Em outro momento é possível constatar a presença de torturadores brasileiros no Estádio Nacional quando é possível ouvir um oficial fazendo triagem de prisioneiros e falando em português. É conhecidíssima a colaboração dos militares brasileiros nas ditaduras dos outros países. Em outro filme de Costa Gavras, “Estado de Sítio” essa colaboração é bem mais explícita.

Outro aspecto que eu gostaria de ressaltar é como o golpe militar afeta todos, independente das convicções políticas. O pai do jornalista, interpretado pelo ator Jack Lemonn, chega ao Chile para procurar o filho. Ele visivelmente é um conservador que respeita as instituições e chega ao país sem ter a menor ideia do que está acontecendo. À medida que ele se depara com a truculência dos militares e a conivência da embaixada norte-americana com o regime ele se transforma e percebe o que está acontecendo.

Esta evolução do personagem é muito interessante para mostrar que um golpe militar não escolhe quem será afetado ou não.

Entre as curiosidades que envolvem o filme está o fato de que é uma produção hollywoodiana, a primeira de Costa Gavras, nos EUA. Uma obra feita por um grande estúdio, a Universal, mas que deu total liberdade para o cineasta. 

No filme, ao contrário das produções de praxe tem atores e figurantes falando os idiomas correspondentes e não como acontece todos os atores falando inglês. Os chilenos retratados no filme falam espanhol e a cena com o torturador brasileiro também é falada em português.

Como o filme foi feito em 1982, o golpe militar no Chile ainda estava em curso. As filmagens foram feitas no México. E um detalhe interessante. O filme foi proibido no Chile até a queda de Pinochet e também foi processado, juntamente com o autor do livro pelo governo norte-americano que disse que as acusações feitas ao embaixador retratado no filme eram mentirosas.  

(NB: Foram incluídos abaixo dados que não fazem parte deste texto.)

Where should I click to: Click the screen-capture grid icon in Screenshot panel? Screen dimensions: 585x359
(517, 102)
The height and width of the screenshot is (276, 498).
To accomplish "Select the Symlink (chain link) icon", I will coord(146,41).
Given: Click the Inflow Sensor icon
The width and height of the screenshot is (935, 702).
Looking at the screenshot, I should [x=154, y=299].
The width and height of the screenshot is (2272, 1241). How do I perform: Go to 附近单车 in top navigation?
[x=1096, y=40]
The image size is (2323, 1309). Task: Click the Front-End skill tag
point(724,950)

O filme saiu de circulação no período de 1987 a 2006 e somente depois que o estúdio ganhou a processo voltou a ser divulgado. O interessante é que anos depois as acusações feitas no filme foram todas desmentidas por documentos oficiais e secretos do governo norte-americano que ficaram públicos. Os documentos revelaram o apoio incondicional da CIA à ditadura de Pinochet, mas também revelou que os EUA estavam tentando  impedir que Salvador Allende fosse eleito e, depois das eleições iniciou uma política para desestabilizar o governo, por meio da transferência de verbas milionárias para os militares nos dois anos anteriores ao golpe. Ou seja, uma conspiração de longa data que se assemelha muito com a situação do golpe atual no Brasil.

“Desaparecido” é um filme essencial para qualquer militante ou cinéfilo que queira ver bom cinema e refletir sobre o momento atual.